NYTimes: Can the Right Kinds of Play Teach Self-Control? :

In the end, the most lasting effect of the Tools of the Mind studies may be to challenge some of our basic ideas about the boundary between work and play. Today, play is seen by most teachers and education scholars as a break from hard work or a reward for positive behaviors, not a place to work on cognitive skills. But in Tools of the Mind classrooms, that distinction disappears: work looks a lot like play, and play is treated more like work. When I asked Duckworth about this, she said it went to the heart of what was new and potentially important about the program. “We often think about play as relaxing and doing what you want to do,” she explained. “Maybe it’s an American thing: We work really hard, and then we go on vacation and have fun. But in fact, very few truly pleasurable moments come from complete hedonism. What Tools does — and maybe what we all need to do — is to blur the line a bit between what is work and what is play. Just because something is effortful and difficult and involves some amount of constraint doesn’t mean it can’t be fun.”

NurtureShock: Are Time-outs for Tots Conditional Love? :

The real problem with Kohn’s articles is that, already, there is a lot of confusion about when to praise, and his pieces just add to it. They give the impression that parents must make a choice between unconditional love on the one side, and praise and punishment on the other.
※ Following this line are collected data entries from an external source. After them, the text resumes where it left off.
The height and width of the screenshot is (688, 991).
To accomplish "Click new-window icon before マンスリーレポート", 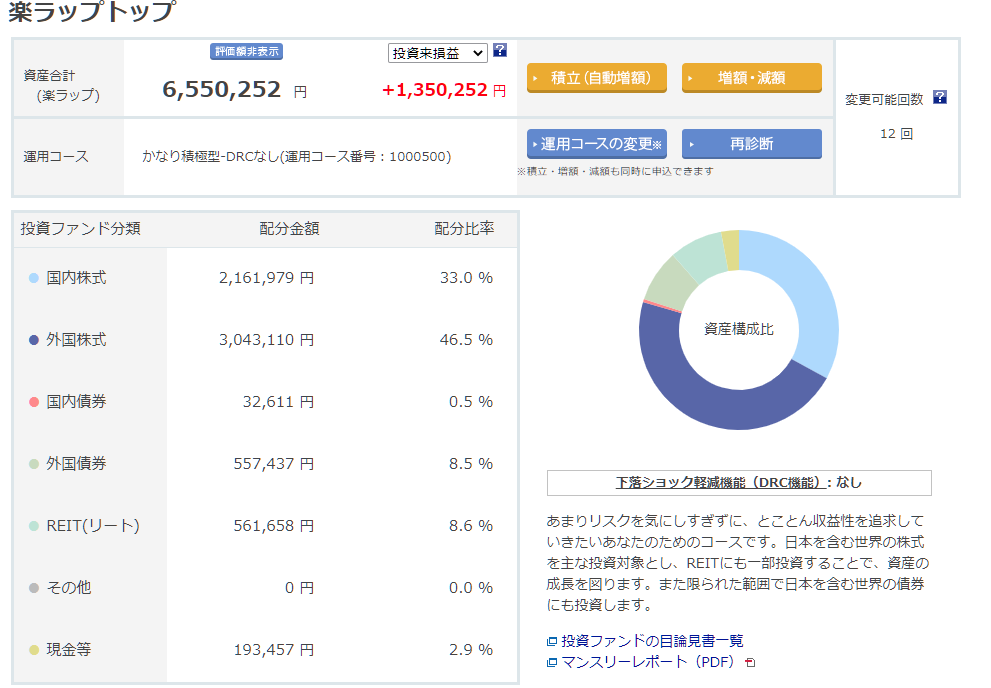I will click(552, 662).
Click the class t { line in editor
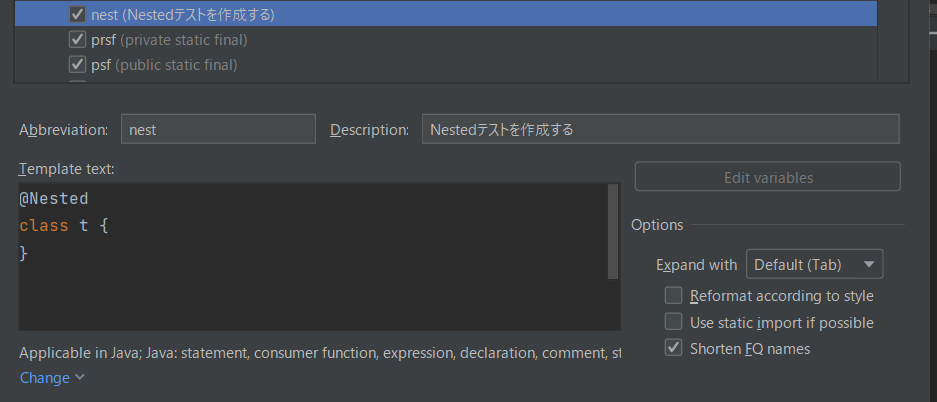Image resolution: width=937 pixels, height=402 pixels. 63,226
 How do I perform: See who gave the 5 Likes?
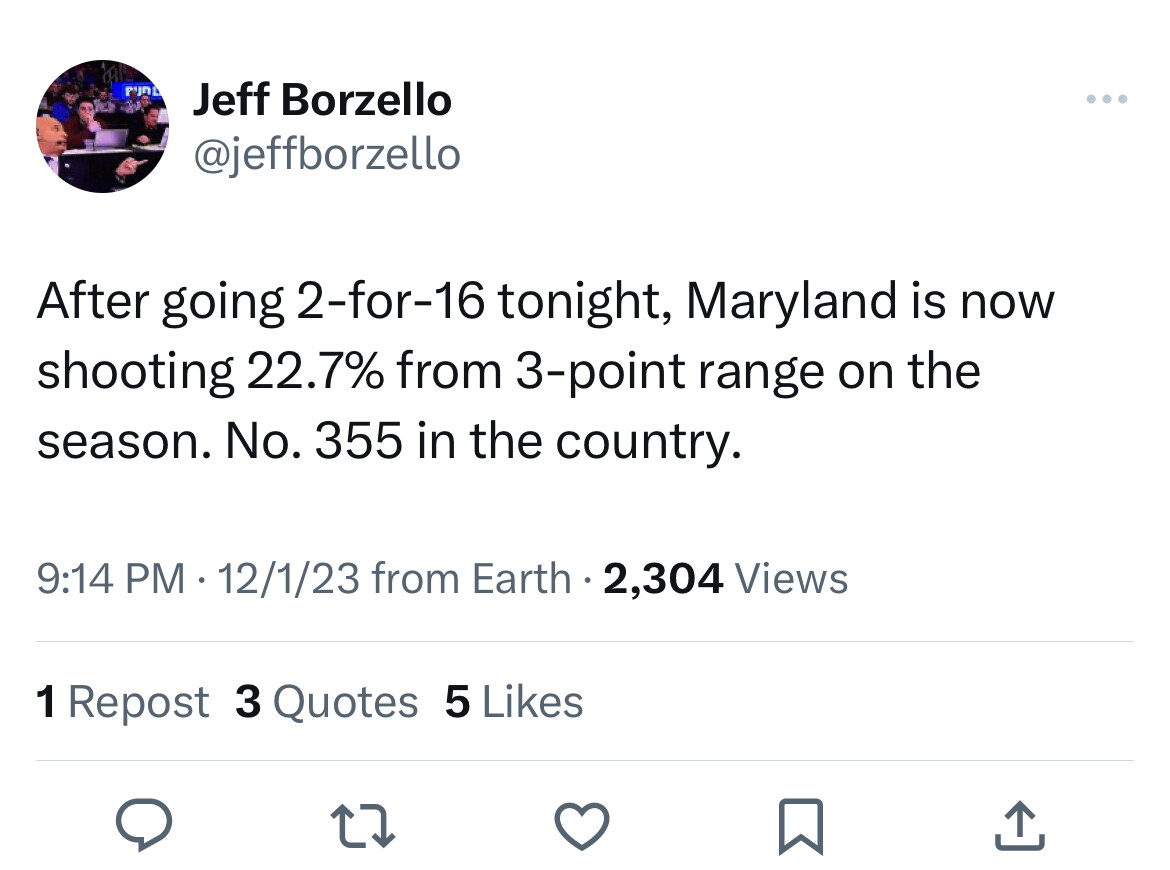[x=513, y=702]
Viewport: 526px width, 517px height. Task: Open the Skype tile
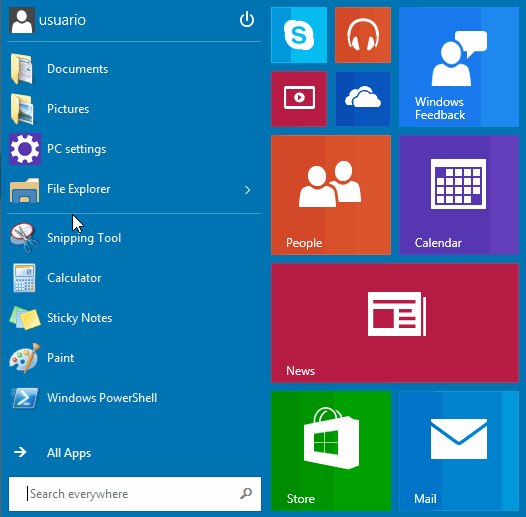pyautogui.click(x=299, y=35)
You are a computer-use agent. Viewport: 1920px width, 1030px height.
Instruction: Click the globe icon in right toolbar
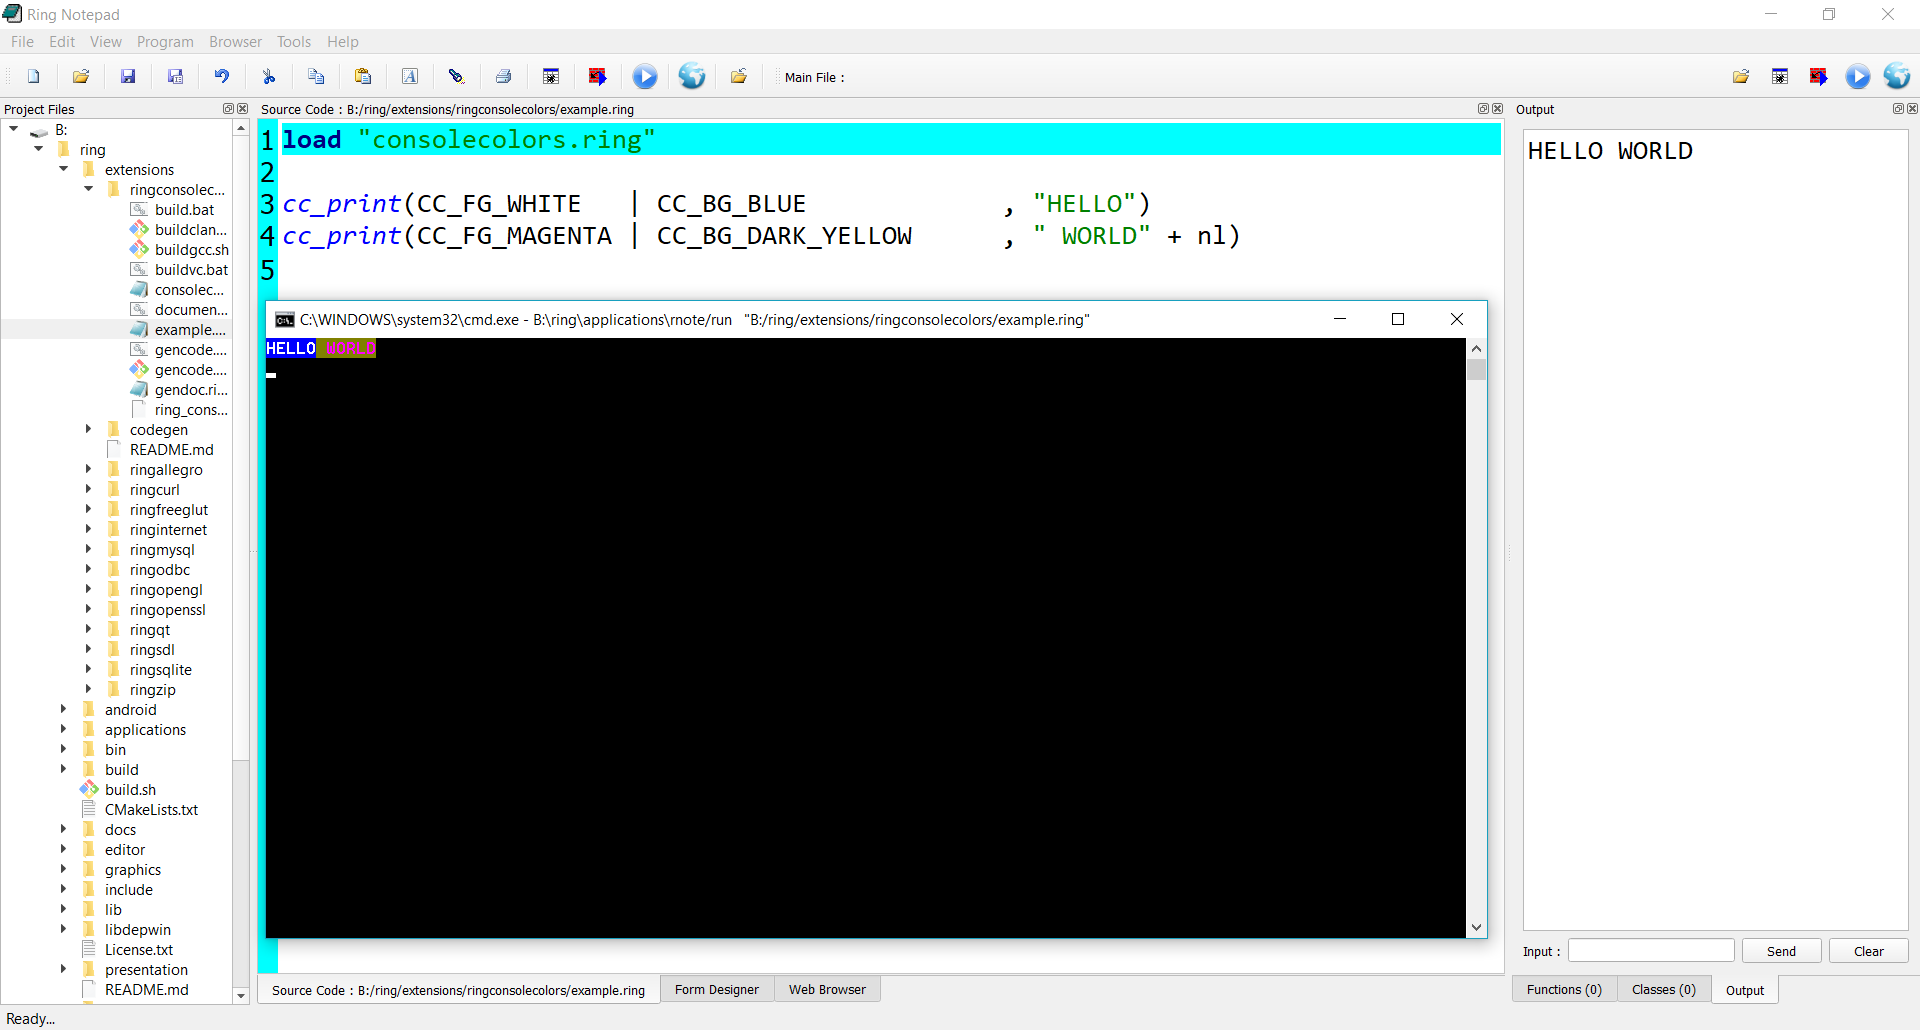coord(1896,77)
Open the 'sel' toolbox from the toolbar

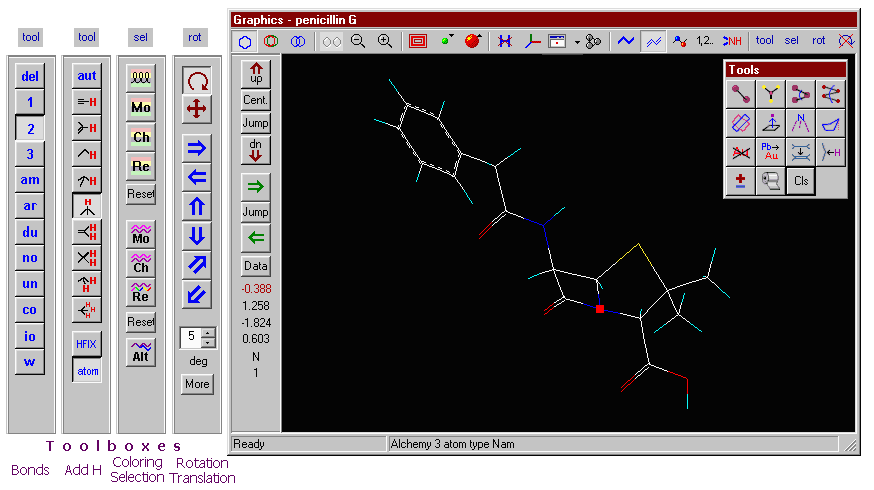792,41
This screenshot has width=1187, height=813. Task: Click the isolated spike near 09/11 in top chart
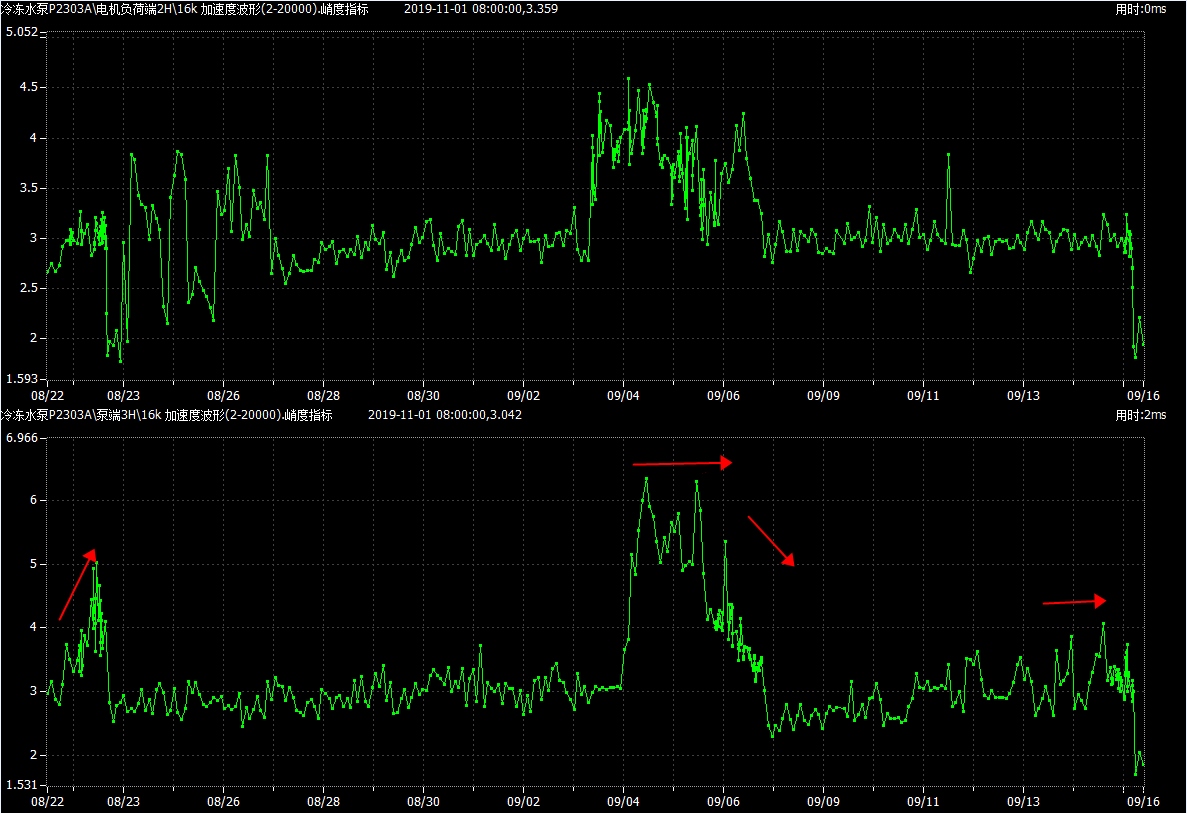[x=948, y=156]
And that’s just not true.

Most research finds that kids need rules and structure – not as a form of prison, but a scaffold of autonomy they can build on.

Oberlin College professor Nancy Darling has surveyed thousands of adolescents, in the US, the Philippines, and Chile. She’s found that when parents set no rules, or when parents fail to enforce rules they’ve set, it sends a message that parents simply don’t care about their kids’ well-being or the kids’ actions. The adolescents think the parents just can’t be bothered by their transgressions.

While combining praise with a statement of love is problematic. For example, “You’re such a smart girl, and I love you,” sends a child a message that if she’s no longer is smart, the love will stop. But there’s nothing in the research that says parents should stop saying, “I love you.” It just that they should stop combining displays of love and affection and praise for achievement. Keep them separate. Once again, this isn’t an either or situation.

Stanford professor Carol Dweck’s perspective on praise is that – when we praise or punish – we need to make it clear that we are responding to what a child does, not who they are. We shouldn’t say “Bad Boy!” when the kid breaks a vase, and we shouldn’t say “Boy Genius!” when he made a vase in art class. Both “Bad Boy” and “Boy Genius” are wild overstatements of what we really think.

Instead, we can simply say, “You know you shouldn’t play ball in the house,” and “You worked really hard on that vase, didn’t you?” those are fine.

Beyond the moment, they teach children that we pay attention to what they are doing, and that we can be trusted to give them a fair and accurate response when they need it. Lessons we want them to remember when they’re 17, and they have a broken heart or just had a fender-bender.

As I said earlier, we just don’t have to make a choice between praise, punishment and unconditional love. That’s just a false choice.